ランティンクはルイ14世やマリー・アントワネットからインスピレーションを得つつ、現代的な技術を融合させた。モデルのレオン・デイムの胴体を3Dスキャンし、コルセットを内蔵した、横に溶け出すような身体の甲冑を制作した。
コレクションでは、サテンや羽毛で覆われたチューブがチュールを奔流のように放出する、位置をずらしたコルセットが特徴となった。衣服は、フードとして着用されたテーラードジャケットや、ホルターとして着用されたクロップトップなど、常識を覆す順序で登場した。

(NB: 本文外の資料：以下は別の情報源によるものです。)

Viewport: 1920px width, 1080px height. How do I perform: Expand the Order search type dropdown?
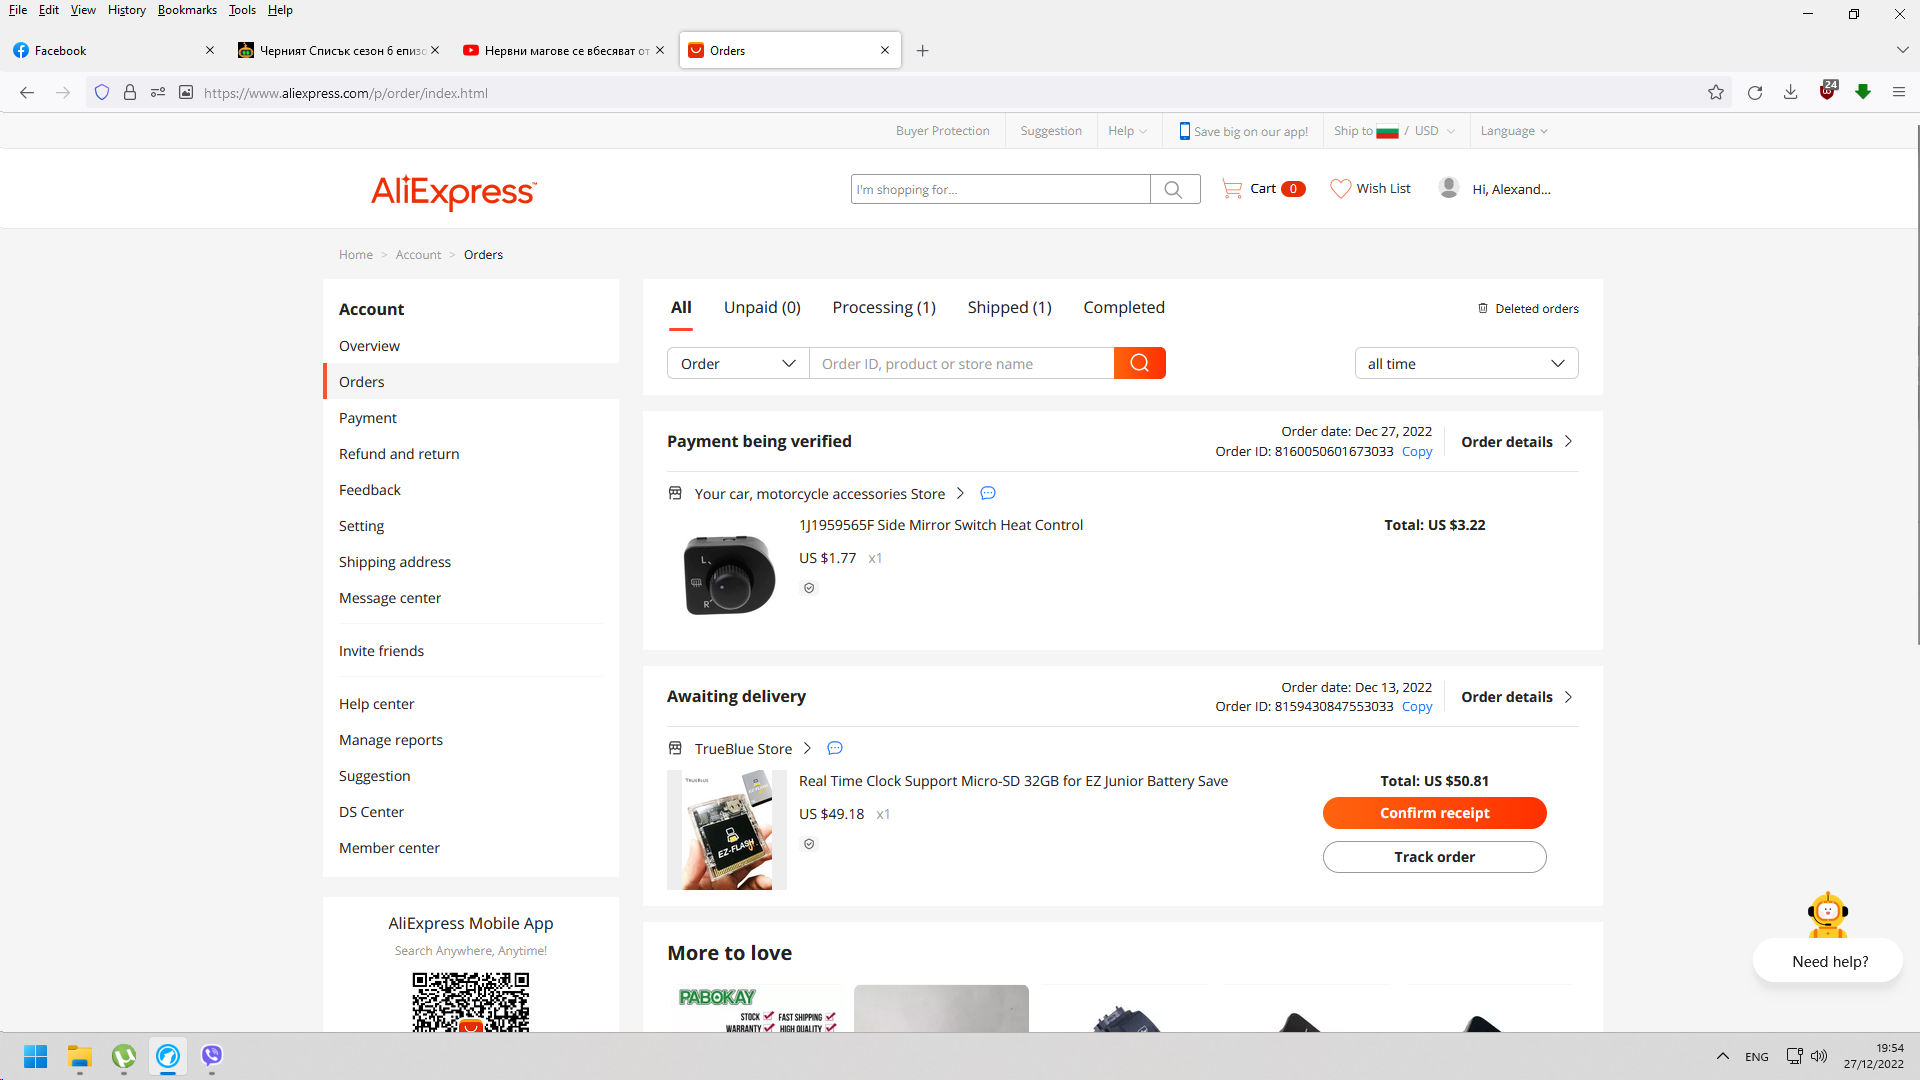tap(738, 364)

精巧なヴェルサイユ調のブロケードが、巨大な排水管を思わせるフォルムを覆った。
ゴルチエのシグネチャーピースへのオマージュとして、ジーンジャケット、ボンバージャケット、アーガイルセーター、ミルフィーユコートとドレス、ピンクのマイクロプリーツドレスなどが盛り込まれた。ショーは同ブランドのランウェイ会場にて、猛暑の中で開催された。